BRIEF:
Exact copies of the lines below, from the one with "Where should I click to: Open the マネージャヘルプ" up to and including the one with "The width and height of the screenshot is (882, 623).", are what this calls for; leave out pictures.

RECORD EXTRACTS:
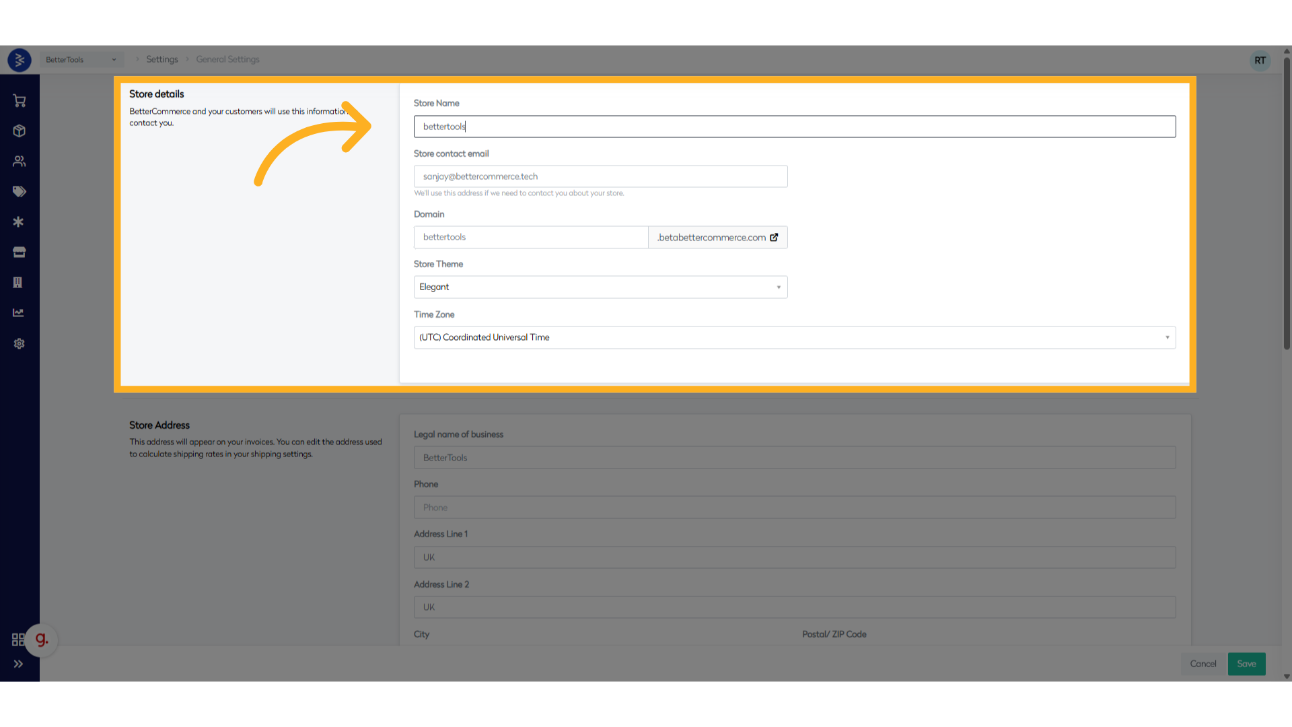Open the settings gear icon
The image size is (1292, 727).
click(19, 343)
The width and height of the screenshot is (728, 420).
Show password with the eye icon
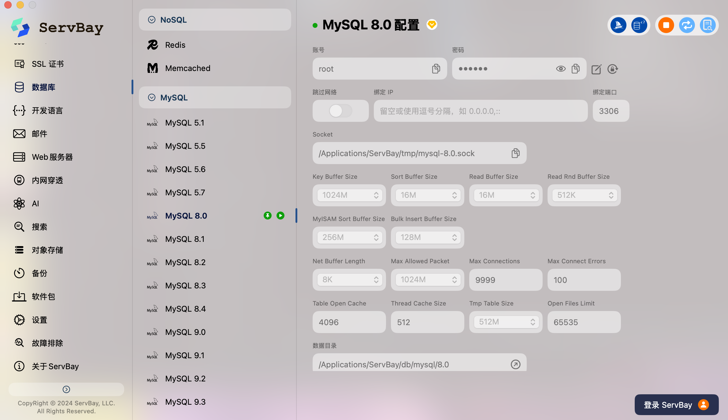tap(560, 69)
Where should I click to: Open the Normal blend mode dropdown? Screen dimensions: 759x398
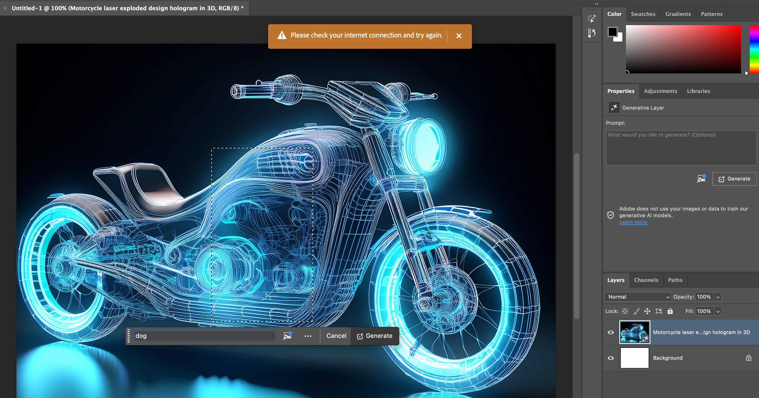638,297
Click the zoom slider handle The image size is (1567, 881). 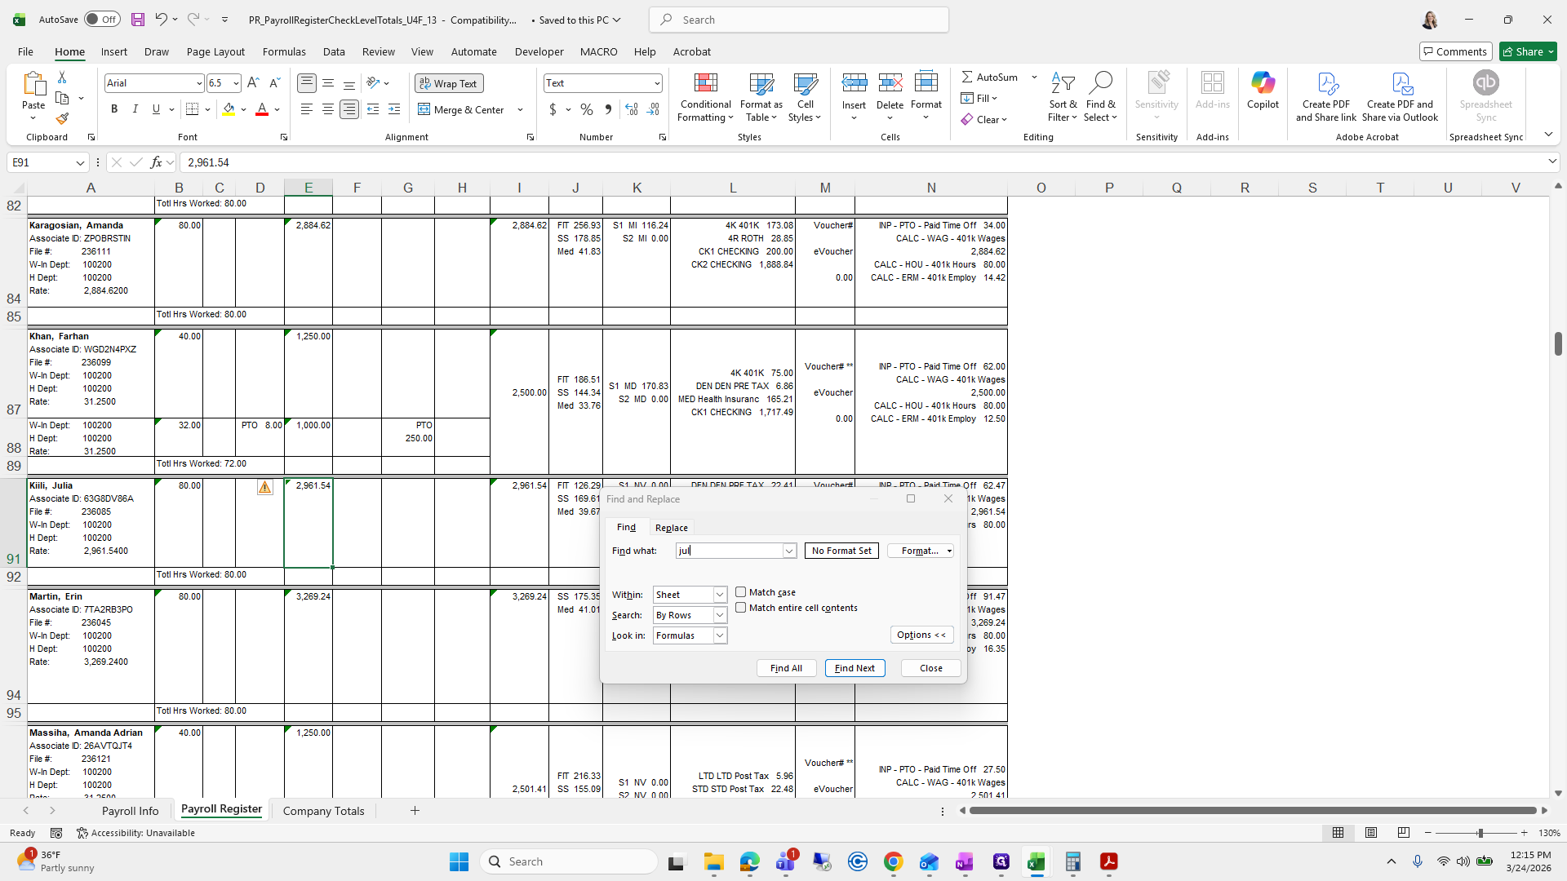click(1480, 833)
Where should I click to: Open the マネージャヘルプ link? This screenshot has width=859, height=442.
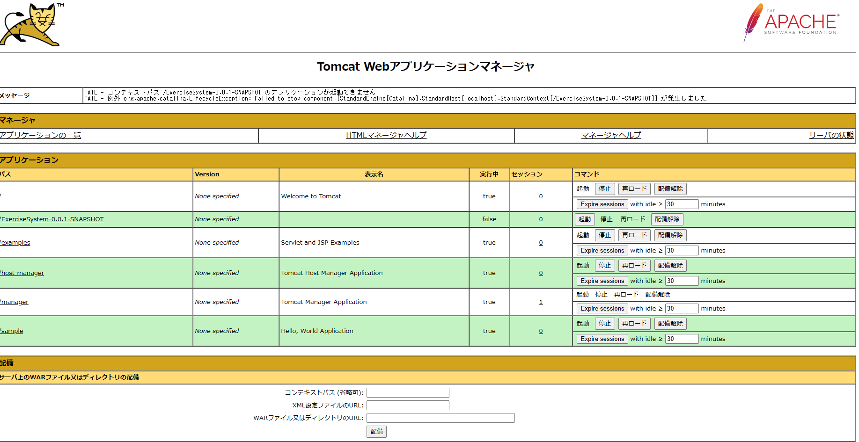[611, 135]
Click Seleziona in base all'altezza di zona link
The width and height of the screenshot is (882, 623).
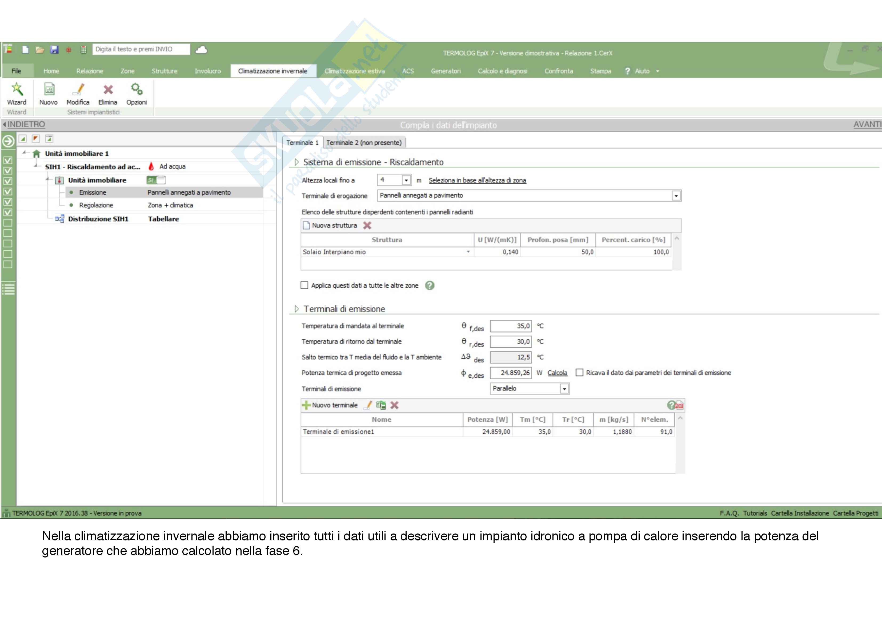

==

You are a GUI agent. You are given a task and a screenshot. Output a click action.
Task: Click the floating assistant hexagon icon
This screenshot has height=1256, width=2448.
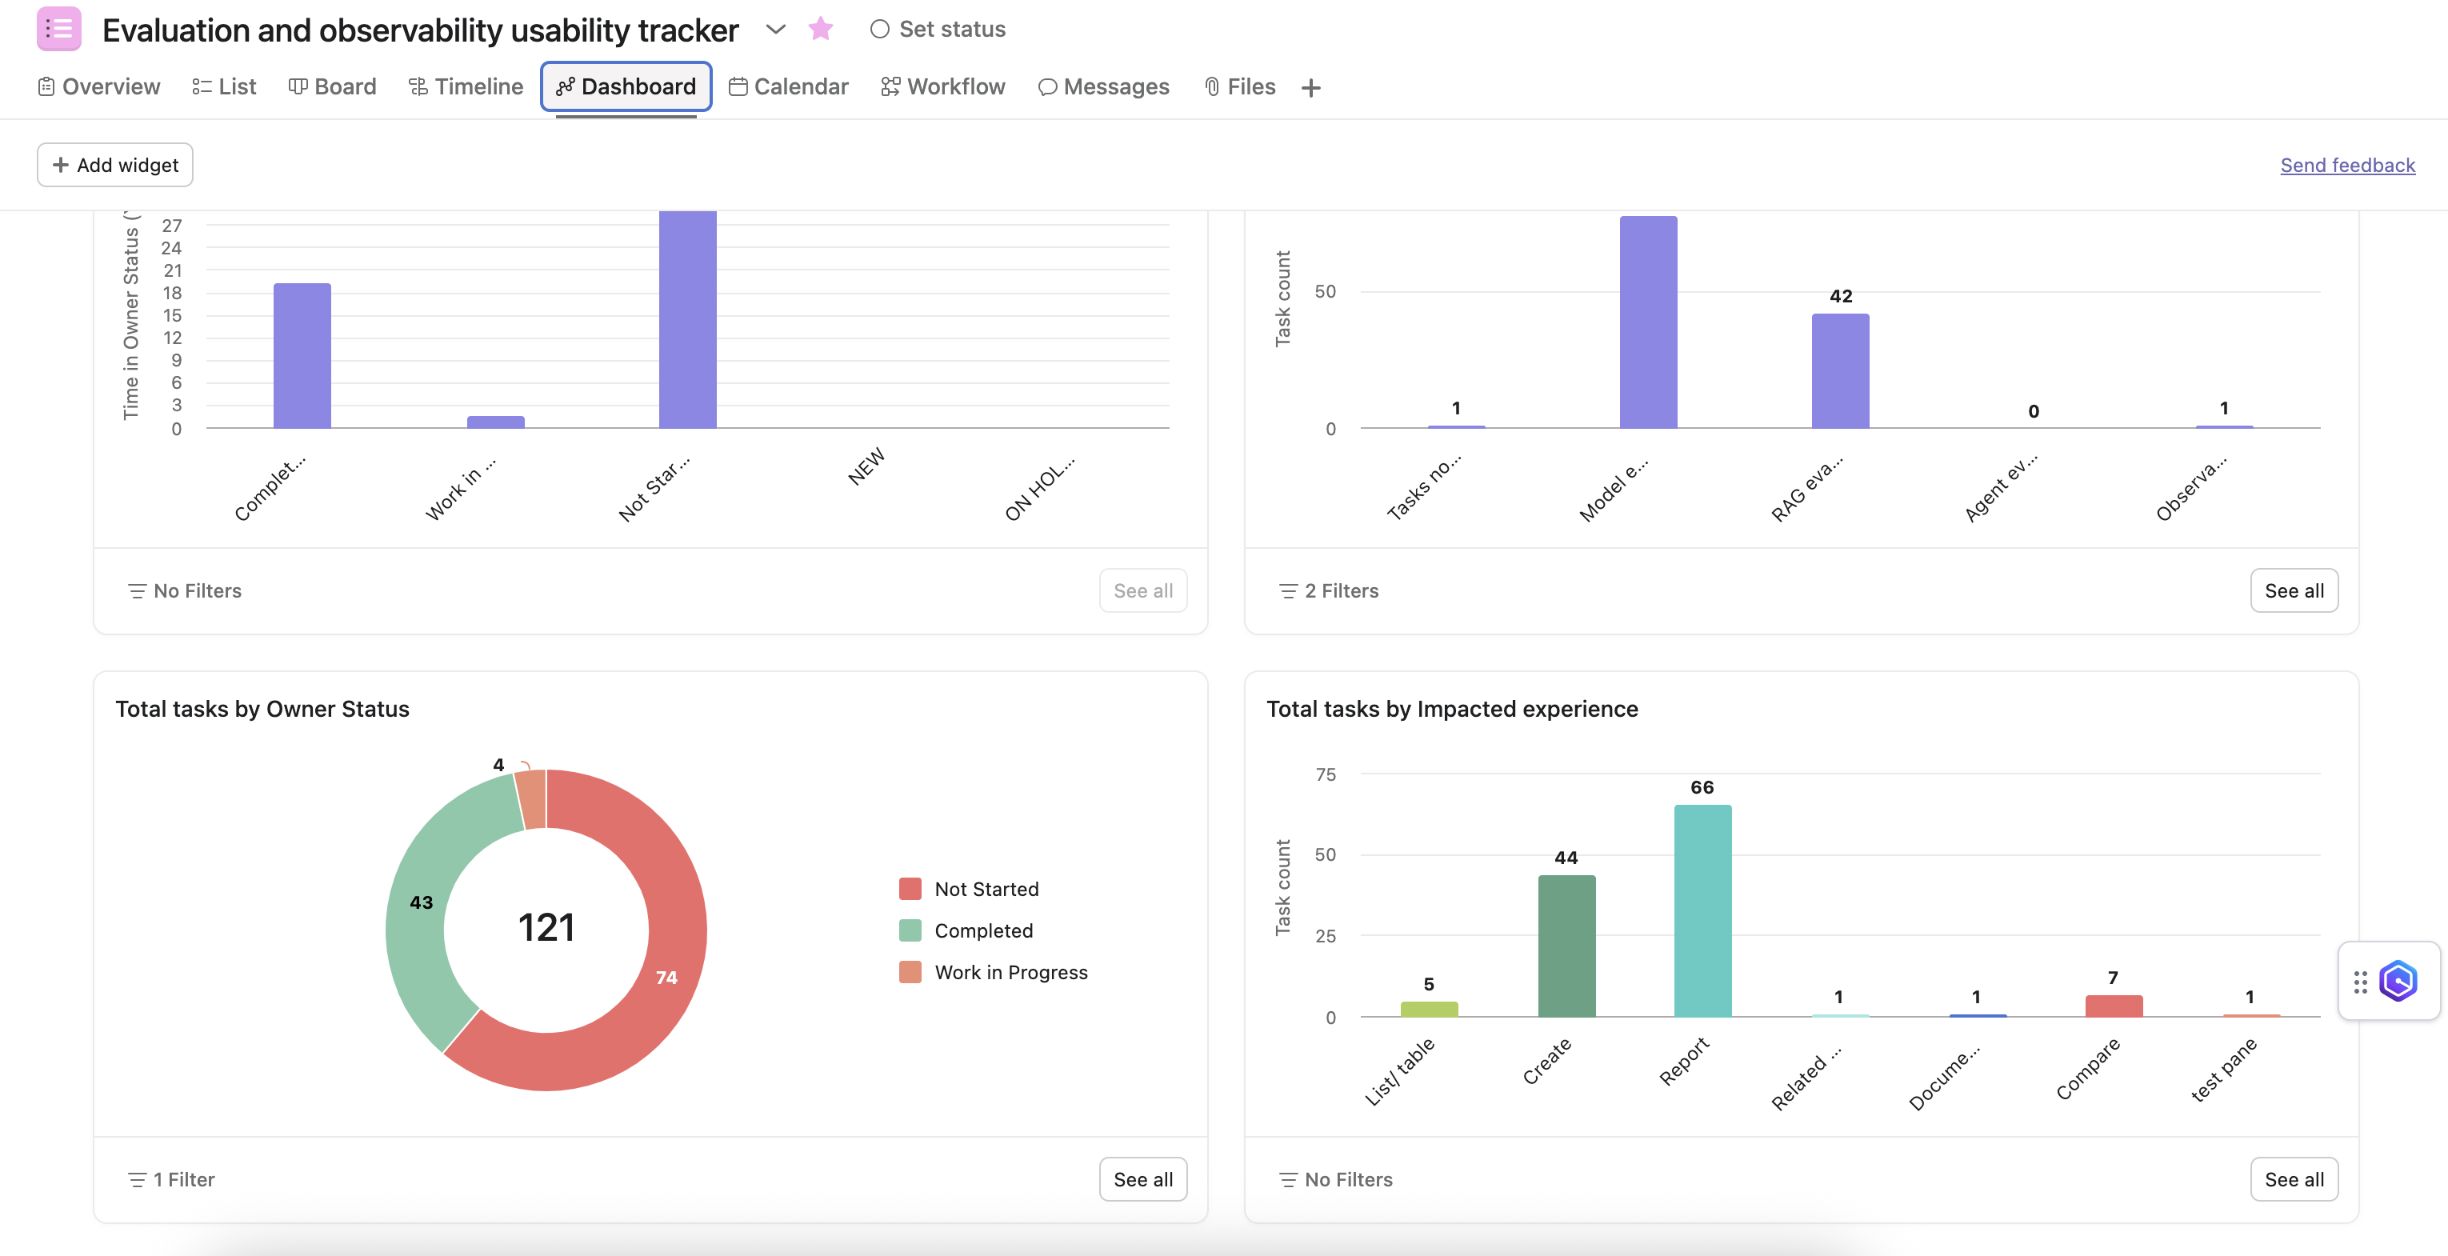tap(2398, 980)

---

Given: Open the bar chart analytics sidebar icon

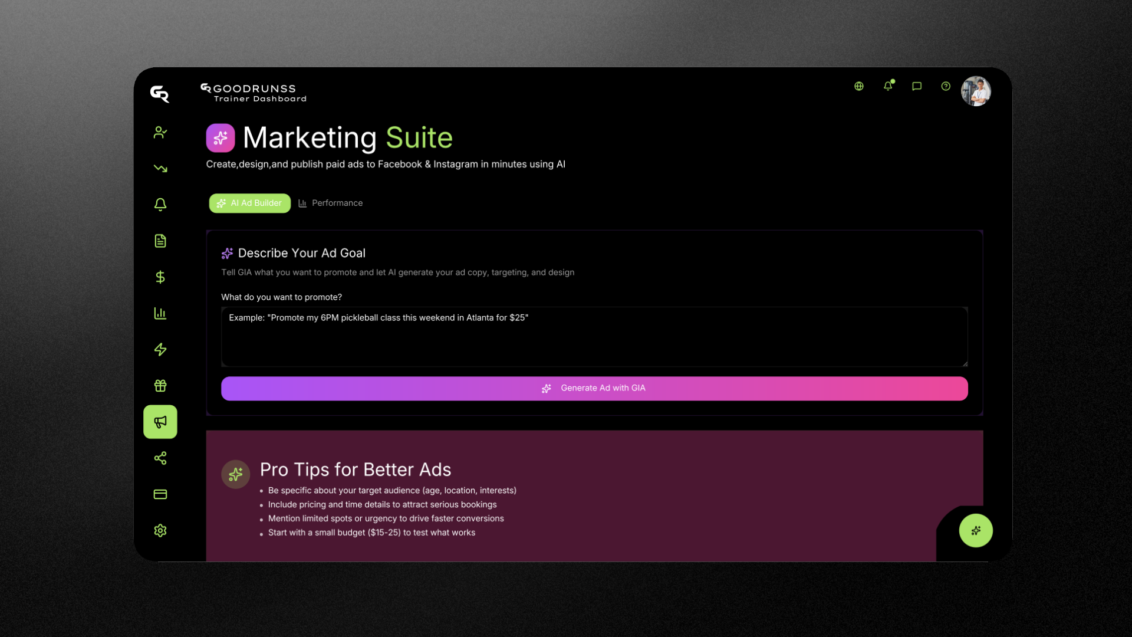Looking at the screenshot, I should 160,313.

ANSWER SPACE:
Where should I click to: Open the マネージャヘルプ link? This screenshot has width=859, height=442.
[611, 135]
Click Seleziona in base all'altezza di zona link
The width and height of the screenshot is (882, 623).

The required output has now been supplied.